しかし、小田切も彼女の回答を待っているようだった。
葵は再びこちらに顔を向けると、顔を赤らめながら、申し訳なさそうに答える。
「せ、せいかいです…。」
そう言った葵は、すぐに恥ずかしそうに手で顔を覆うのだった。
「見事"おっぱい"の大きさを的中させましたので、勝者は立花・古川ペアです。おめでとうございます。」
黒服が全く祝福してなさそうに宣言するのを聞いて、蓮司はどさっと背もたれに寄りかかった。

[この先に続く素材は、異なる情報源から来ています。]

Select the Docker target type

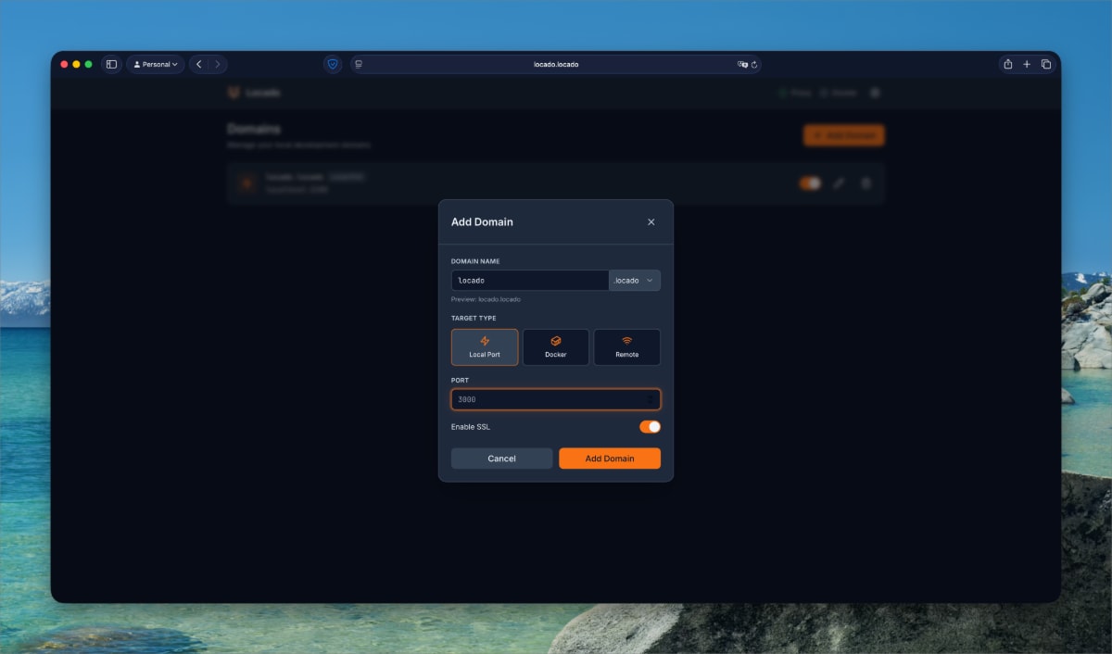555,346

正直なところ、一抹の不安はあったのだが、なんとか推理がうまくいったらしい。
決め手は、先ほどの葵の回答だった。
C75と宣言した蓮司に、彼女はカップが小さいと答えた。
これがおかしかったのだ。
『普通に考えたら、カップとアンダーバストを交互に答えるのがセオリーでしょ。片方ばかり大きいか小さいかを言ってたら、あっという間に絞り込まれちゃうわ。』
戦略を説明する美咲の言葉が頭に浮かんでくる。
"おっぱい"の大きさはカップとアンダーバストの2軸で構成されているのだから、美咲の理論は当然のように思えた。
ところが、葵は連続でカップの大小を答えた。
特に2回目の回答でCカップより小さいことを明かしたことで、少なくとも葵はAカップかBカップのどちらかであることがわかってしまった。
普通に考えればアンダーバストの大小を答えた方が、正解を絞り込むのが難しくなるはずなのだ。

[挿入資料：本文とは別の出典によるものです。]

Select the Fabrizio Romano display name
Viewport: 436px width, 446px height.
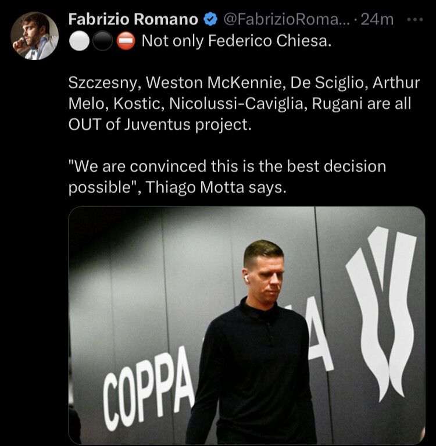click(x=133, y=19)
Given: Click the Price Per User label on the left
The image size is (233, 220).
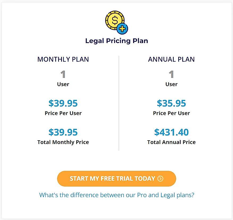Looking at the screenshot, I should coord(63,113).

1回目で得られたカップがAA以上という情報は、ほぼ絞り込みができていないに等しいからだ。
それなのに、葵はカップの大小を答えた。
それはすなわち――蓮司の宣言したアンダーバストの数字が、正解と同じだったからだ。
『不正解のときは、カップかアンダーバストが大きいか小さいかしか答えられない。つまり、同じという答えはできないの。相手がわざわざ不利になるような回答をした場合、それは答えなかった方の値が正解だってことよ。』
美咲の読みどおり、葵は苦し紛れにカップの大小を答えた訳である。
あとは直感だった。
最初にAAカップと言われた葵は、"もっと"大きいと答えた。
正解がAカップだったら、きっと"もっと"という表現は使わないだろう。
さらに、C75と言われたときに恥ずかしそうにしていたのも、おそらくアンダーバストが正解だったからだけでなく、カップもニアミスしているからだと思ったのだ。

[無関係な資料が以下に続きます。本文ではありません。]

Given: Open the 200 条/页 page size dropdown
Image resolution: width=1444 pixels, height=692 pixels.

結果、B75が正解であると睨んだ蓮司の推理は、見事にあたったわけである。
「あー、くそ! また負けかよ。」
小田切はつまらなそうに天を仰いだ。
奴がどこまで美咲の"おっぱい"を推理できていたのかはわからないが、とにかく勝ちは勝ちである。
しかし、小田切の性格上、連敗というのもきっと悔しくて仕方ないだろう。
この男は昔からそうだった。
葵はというと、もはやこちらと目も合わせられようで、顔を下に向けたまま羞恥に耐えている。
「では、次の試合まで教室に戻ってお待ちください。」
小田切たちに続いて、蓮司たちも廊下に出て教室へと向かう。
何はともあれ、一試合目を乗り切れてよかった。
そうぼんやり考えていたとき、ふいに制服の裾を誰かに引っ張られる。
ぱっと後ろを向くと、目の前に美咲の顔があった。
「ねえ。ちょっと作戦会議、しよ。」
美咲はそう言うと、蓮司の腕を引っ張って走り出した。